[REQUIREMENT]
Could you copy out every one of the rows below line for line, without changing anything?

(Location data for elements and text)
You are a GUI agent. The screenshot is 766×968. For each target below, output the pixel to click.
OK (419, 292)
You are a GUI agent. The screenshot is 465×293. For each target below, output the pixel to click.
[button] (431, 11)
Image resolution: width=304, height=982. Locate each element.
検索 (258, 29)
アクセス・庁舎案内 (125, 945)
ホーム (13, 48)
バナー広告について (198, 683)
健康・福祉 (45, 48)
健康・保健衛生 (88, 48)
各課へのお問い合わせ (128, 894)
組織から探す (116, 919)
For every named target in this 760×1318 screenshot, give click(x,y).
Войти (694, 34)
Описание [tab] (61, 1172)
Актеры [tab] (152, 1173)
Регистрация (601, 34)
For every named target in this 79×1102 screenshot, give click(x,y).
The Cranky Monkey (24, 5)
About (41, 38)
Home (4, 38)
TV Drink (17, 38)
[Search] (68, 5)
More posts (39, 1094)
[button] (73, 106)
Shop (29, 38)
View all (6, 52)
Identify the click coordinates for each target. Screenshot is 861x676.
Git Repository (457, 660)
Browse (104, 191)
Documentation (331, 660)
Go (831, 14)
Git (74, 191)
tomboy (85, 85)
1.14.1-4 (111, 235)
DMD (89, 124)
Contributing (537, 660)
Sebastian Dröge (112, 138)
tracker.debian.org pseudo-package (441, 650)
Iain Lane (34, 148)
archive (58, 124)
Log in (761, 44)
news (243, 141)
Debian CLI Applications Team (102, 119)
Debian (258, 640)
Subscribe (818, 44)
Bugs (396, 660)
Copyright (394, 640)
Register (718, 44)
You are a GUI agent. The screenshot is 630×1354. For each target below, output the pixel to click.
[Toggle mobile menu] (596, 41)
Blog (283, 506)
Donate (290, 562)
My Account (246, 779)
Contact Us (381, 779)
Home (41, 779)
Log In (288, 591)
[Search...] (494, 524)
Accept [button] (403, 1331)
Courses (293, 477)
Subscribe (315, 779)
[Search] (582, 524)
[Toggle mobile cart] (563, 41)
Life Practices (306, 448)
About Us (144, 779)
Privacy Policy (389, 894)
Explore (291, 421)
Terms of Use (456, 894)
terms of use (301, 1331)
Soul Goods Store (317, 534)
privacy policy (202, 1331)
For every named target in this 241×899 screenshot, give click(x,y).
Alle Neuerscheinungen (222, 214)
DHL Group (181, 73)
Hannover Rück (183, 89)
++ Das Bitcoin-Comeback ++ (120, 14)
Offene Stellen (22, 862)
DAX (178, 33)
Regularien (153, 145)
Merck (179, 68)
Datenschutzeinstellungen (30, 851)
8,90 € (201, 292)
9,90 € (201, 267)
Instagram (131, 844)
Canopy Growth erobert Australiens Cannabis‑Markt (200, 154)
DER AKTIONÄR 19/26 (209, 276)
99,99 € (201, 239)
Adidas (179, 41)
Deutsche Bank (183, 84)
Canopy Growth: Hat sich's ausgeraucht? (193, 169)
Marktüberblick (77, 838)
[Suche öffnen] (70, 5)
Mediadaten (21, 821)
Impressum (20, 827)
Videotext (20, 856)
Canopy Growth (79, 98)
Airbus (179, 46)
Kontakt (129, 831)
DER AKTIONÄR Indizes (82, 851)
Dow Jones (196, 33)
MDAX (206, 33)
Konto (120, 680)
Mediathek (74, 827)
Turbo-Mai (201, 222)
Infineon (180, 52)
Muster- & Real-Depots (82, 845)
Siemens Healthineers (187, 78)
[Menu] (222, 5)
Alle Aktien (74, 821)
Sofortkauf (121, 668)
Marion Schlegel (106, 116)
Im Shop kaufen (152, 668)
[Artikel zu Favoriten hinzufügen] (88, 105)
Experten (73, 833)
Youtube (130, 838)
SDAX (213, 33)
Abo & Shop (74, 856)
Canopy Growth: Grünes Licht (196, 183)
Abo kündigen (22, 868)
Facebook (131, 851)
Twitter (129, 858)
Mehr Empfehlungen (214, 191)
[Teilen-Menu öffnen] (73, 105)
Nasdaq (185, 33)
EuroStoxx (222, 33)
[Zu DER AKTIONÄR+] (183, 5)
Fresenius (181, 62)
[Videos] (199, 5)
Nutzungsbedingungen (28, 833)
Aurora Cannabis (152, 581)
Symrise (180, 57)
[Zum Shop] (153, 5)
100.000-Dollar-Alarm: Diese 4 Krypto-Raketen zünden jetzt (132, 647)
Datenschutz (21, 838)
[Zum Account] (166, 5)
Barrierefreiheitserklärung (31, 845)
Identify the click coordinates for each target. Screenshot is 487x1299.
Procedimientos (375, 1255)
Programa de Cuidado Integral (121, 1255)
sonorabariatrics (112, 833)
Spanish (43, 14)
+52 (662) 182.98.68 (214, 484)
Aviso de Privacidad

[THE ANSWER]
You are a GUI agent. The screenshot is 766×968. For each target below, output the pixel to click.
OK (419, 292)
You are a GUI agent. The screenshot is 465×293. For each target below, output the pixel to click.
[button] (431, 11)
Image resolution: width=304, height=982. Locate each element.
検索 (258, 29)
アクセス・庁舎案内 (125, 945)
ホーム (13, 48)
バナー広告について (198, 683)
健康・福祉 (45, 48)
健康・保健衛生 (88, 48)
各課へのお問い合わせ (128, 894)
組織から探す (116, 919)
For every named target in this 760×1318 screenshot, give click(x,y).
Войти (694, 34)
Описание [tab] (61, 1172)
Актеры [tab] (152, 1173)
Регистрация (601, 34)
For every named target in this 79×1102 screenshot, give click(x,y).
The Cranky Monkey (24, 5)
About (41, 38)
Home (4, 38)
TV Drink (17, 38)
[Search] (68, 5)
More posts (39, 1094)
[button] (73, 106)
Shop (29, 38)
View all (6, 52)
Identify the click coordinates for each target. Screenshot is 861x676.
Git Repository (457, 660)
Browse (104, 191)
Documentation (331, 660)
Go (831, 14)
Git (74, 191)
tomboy (85, 85)
1.14.1-4 (111, 235)
DMD (89, 124)
Contributing (537, 660)
Sebastian Dröge (112, 138)
tracker.debian.org pseudo-package (441, 650)
Iain Lane (34, 148)
archive (58, 124)
Log in (761, 44)
news (243, 141)
Debian CLI Applications Team (102, 119)
Debian (258, 640)
Subscribe (818, 44)
Bugs (396, 660)
Copyright (394, 640)
Register (718, 44)
You are a GUI agent. The screenshot is 630×1354. For each target below, output the pixel to click.
[Toggle mobile menu] (596, 41)
Blog (283, 506)
Donate (290, 562)
My Account (246, 779)
Contact Us (381, 779)
Home (41, 779)
Log In (288, 591)
[Search...] (494, 524)
Accept [button] (403, 1331)
Courses (293, 477)
Subscribe (315, 779)
[Search] (582, 524)
[Toggle mobile cart] (563, 41)
Life Practices (306, 448)
About Us (144, 779)
Privacy Policy (389, 894)
Explore (291, 421)
Terms of Use (456, 894)
terms of use (301, 1331)
Soul Goods Store (317, 534)
privacy policy (202, 1331)
For every named target in this 241×899 screenshot, give click(x,y).
Alle Neuerscheinungen (222, 214)
DHL Group (181, 73)
Hannover Rück (183, 89)
++ Das Bitcoin-Comeback ++ (120, 14)
Offene Stellen (22, 862)
DAX (178, 33)
Regularien (153, 145)
Merck (179, 68)
Datenschutzeinstellungen (30, 851)
8,90 € (201, 292)
9,90 € (201, 267)
Instagram (131, 844)
Canopy Growth erobert Australiens Cannabis‑Markt (200, 154)
DER AKTIONÄR 19/26 (209, 276)
99,99 € (201, 239)
Adidas (179, 41)
Deutsche Bank (183, 84)
Canopy Growth: Hat sich's ausgeraucht? (193, 169)
Marktüberblick (77, 838)
[Suche öffnen] (70, 5)
Mediadaten (21, 821)
Impressum (20, 827)
Videotext (20, 856)
Canopy Growth (79, 98)
Airbus (179, 46)
Kontakt (129, 831)
DER AKTIONÄR Indizes (82, 851)
Dow Jones (196, 33)
MDAX (206, 33)
Konto (120, 680)
Mediathek (74, 827)
Turbo-Mai (201, 222)
Infineon (180, 52)
Muster- & Real-Depots (82, 845)
Siemens Healthineers (187, 78)
[Menu] (222, 5)
Alle Aktien (74, 821)
Sofortkauf (121, 668)
Marion Schlegel (106, 116)
Im Shop kaufen (152, 668)
[Artikel zu Favoriten hinzufügen] (88, 105)
Experten (73, 833)
Youtube (130, 838)
SDAX (213, 33)
Abo & Shop (74, 856)
Canopy Growth: Grünes Licht (196, 183)
Abo kündigen (22, 868)
Facebook (131, 851)
Twitter (129, 858)
Mehr Empfehlungen (214, 191)
[Teilen-Menu öffnen] (73, 105)
Nasdaq (185, 33)
EuroStoxx (222, 33)
[Zu DER AKTIONÄR+] (183, 5)
Fresenius (181, 62)
[Videos] (199, 5)
Nutzungsbedingungen (28, 833)
Aurora Cannabis (152, 581)
Symrise (180, 57)
[Zum Shop] (153, 5)
100.000-Dollar-Alarm: Diese 4 Krypto-Raketen zünden jetzt (132, 647)
Datenschutz (21, 838)
[Zum Account] (166, 5)
Barrierefreiheitserklärung (31, 845)
Identify the click coordinates for each target. Screenshot is 487x1299.
Procedimientos (375, 1255)
Programa de Cuidado Integral (121, 1255)
sonorabariatrics (112, 833)
Spanish (43, 14)
+52 (662) 182.98.68 (214, 484)
Aviso de Privacidad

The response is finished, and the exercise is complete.